Pendant que les taxes des contribuables augmentent à Montréal, on apprend que c’est plus de 2,4 M$ qui ont été versé en indemnité de départ aux conseillers municipaux défaits ou qui ont quitté volontairement la vie politique suite aux élections du 1er novembre dernier.
Selon une compilation obtenue par La Presse, trois anciens piliers de l’administration Tremblay ont reçu des montants faramineux. Le cas d’André Lavallée est particulièrement troublant. Ayant été défait à la mairie de Rosemont-La-Petite-Patrie le 1er novembre dernier, il a reçu 108 186$. en indemnité. Une semaine plus tard, il était nommé directeur du cabinet du maire Tremblay dans l’arrondissement de Ville-Marie. Comment quelqu’un qui change de bureau, du centre-ville à Ville-Marie peut-il touché une telle prime dite "de départ" et "de transition"?

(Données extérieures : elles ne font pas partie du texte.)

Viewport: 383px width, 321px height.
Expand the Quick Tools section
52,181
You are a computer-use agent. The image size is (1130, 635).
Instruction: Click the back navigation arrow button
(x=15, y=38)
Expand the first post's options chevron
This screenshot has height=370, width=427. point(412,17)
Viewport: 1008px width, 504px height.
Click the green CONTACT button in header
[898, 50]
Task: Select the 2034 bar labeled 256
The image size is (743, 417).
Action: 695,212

Autre élu, Cosmo Maciocia, président de l’arrondissement de Rivière-des-Prairies-Pointe-aux-Trembles entre 2002 et 2009 et responsable de l’habitation au comité exécutif a reçu une allocation de départ de 34 049$ en plus d’une autre de transition de 80 955$. Un troisième, Marcel Tremblay, le frère du maire, qui était responsable du déneigement au comité exécutif en 2008 a reçu des allocations de départ et de transition de 102 930$.

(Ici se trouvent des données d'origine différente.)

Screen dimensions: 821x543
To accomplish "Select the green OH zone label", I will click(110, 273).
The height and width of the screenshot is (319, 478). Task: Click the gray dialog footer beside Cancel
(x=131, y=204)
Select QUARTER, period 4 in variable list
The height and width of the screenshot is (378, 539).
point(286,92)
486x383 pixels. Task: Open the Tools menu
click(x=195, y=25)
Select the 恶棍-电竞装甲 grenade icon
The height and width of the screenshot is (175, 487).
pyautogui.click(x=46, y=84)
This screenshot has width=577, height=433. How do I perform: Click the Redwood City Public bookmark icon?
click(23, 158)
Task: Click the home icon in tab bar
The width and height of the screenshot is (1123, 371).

Même Benoît Labonté est sur la liste. Ayant été forcé de quitter suite à des allégations de corruption, l'ex chef de Vision Montréal, a touché une indemnité de départ de 14 195$ ajouté à une allocation de transition de 43 390$, pour un total de 57 585$.

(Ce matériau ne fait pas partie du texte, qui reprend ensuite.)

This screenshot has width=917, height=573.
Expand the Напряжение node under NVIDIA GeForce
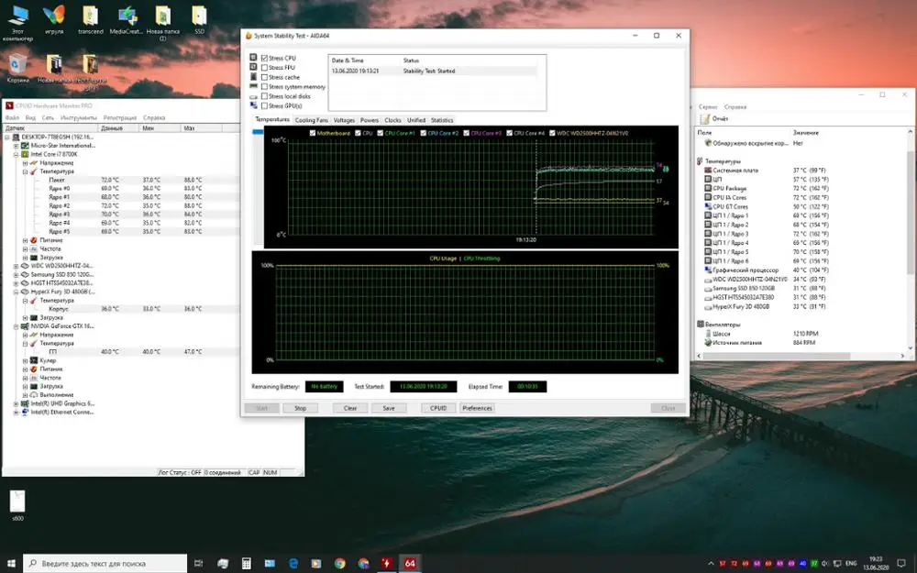coord(23,335)

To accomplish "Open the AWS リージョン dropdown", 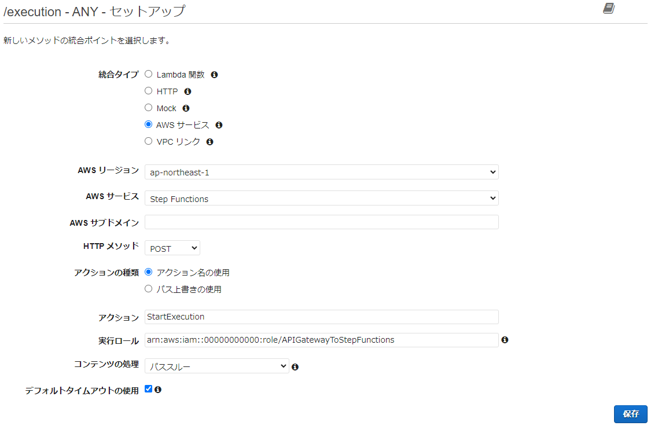I will pos(321,171).
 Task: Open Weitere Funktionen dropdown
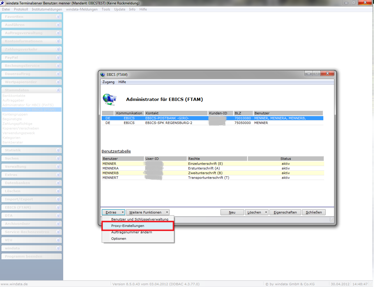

Ces allocations imposables sont calculées d'après une formule basée sur le salaire des ex-conseillers et sur la durée de leur mandat. Les indemnités sont versées aux conseillers qui n'ont plus de siège élu, mais rien n'empêche par contre les ex-politiciens d'être nommés à des fonctions administratives dans l'appareil municipal après avoir reçu leur allocation. Il serait bien temps de revoir la loi!